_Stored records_
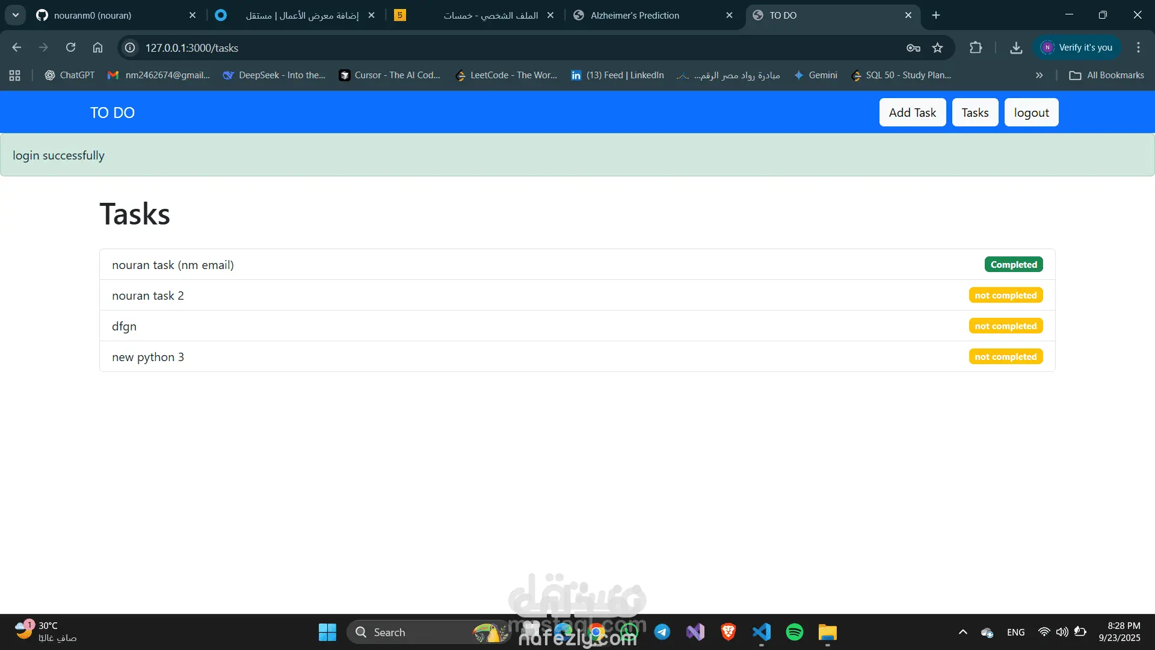Open the saved passwords key icon
Viewport: 1155px width, 650px height.
point(913,48)
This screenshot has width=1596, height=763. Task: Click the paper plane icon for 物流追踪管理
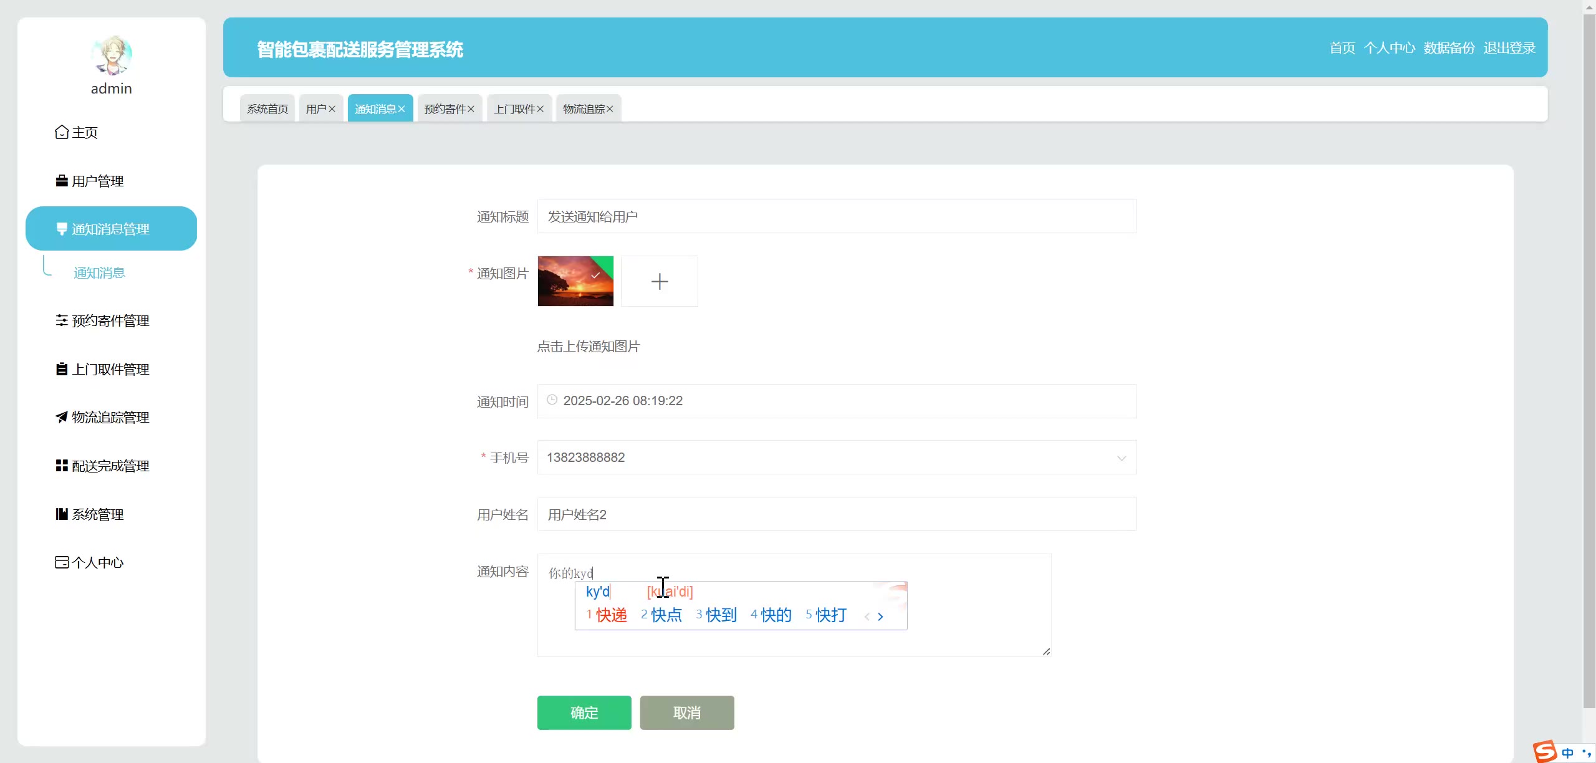point(61,417)
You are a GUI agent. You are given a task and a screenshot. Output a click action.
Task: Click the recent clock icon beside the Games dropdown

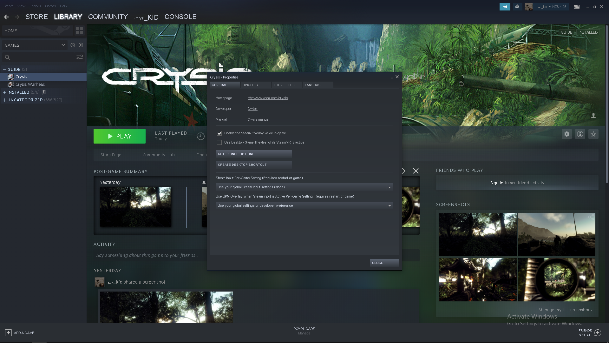click(x=73, y=45)
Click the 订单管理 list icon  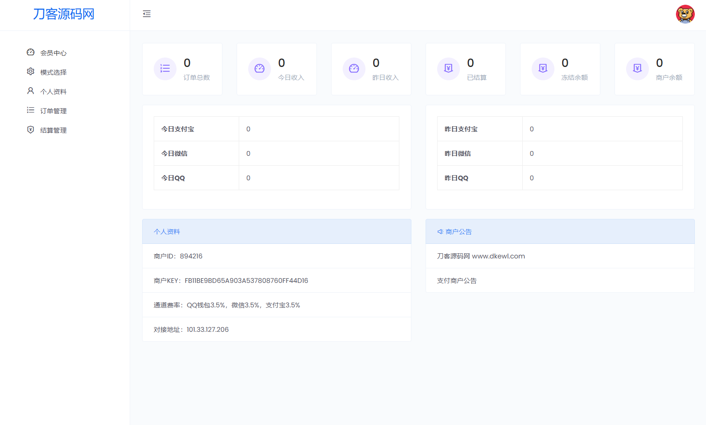click(x=30, y=110)
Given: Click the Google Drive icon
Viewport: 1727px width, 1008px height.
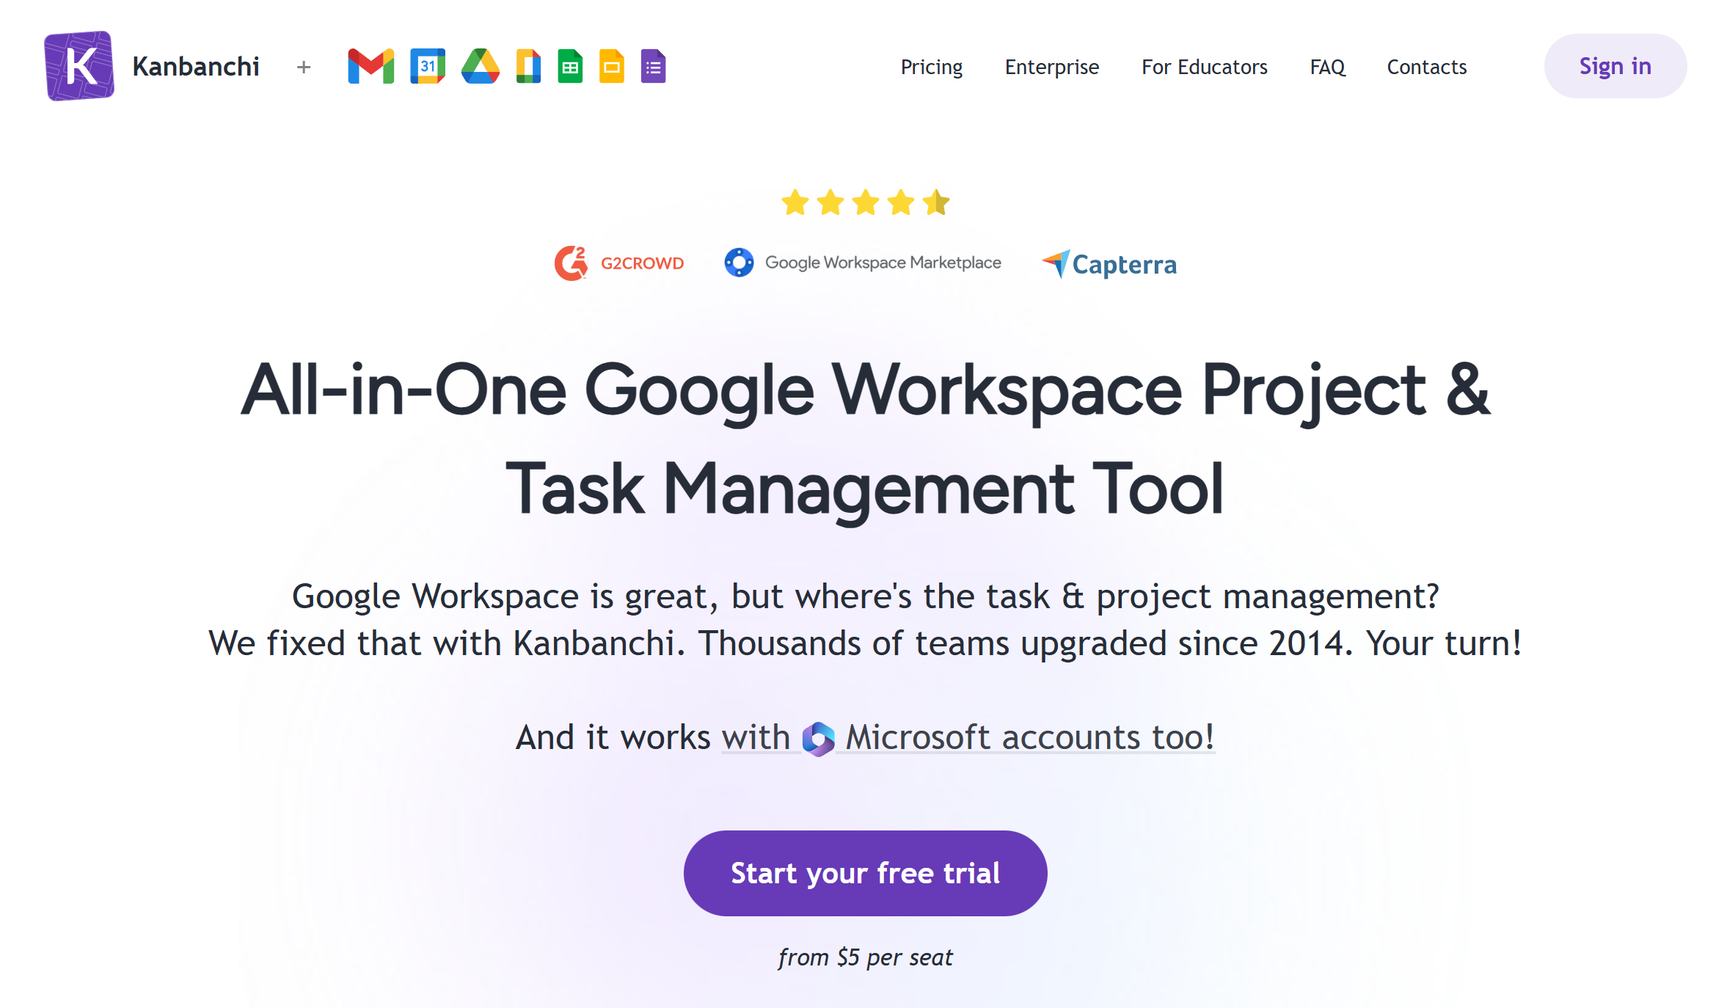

_Activity_
Please reproduce exactly, and nothing more, the lines from the one containing "Given: Click the Google Drive icon" through the last line of the entries, both included; pictures stay out.

_Expected answer_
Given: Click the Google Drive icon
Viewport: 1727px width, 1008px height.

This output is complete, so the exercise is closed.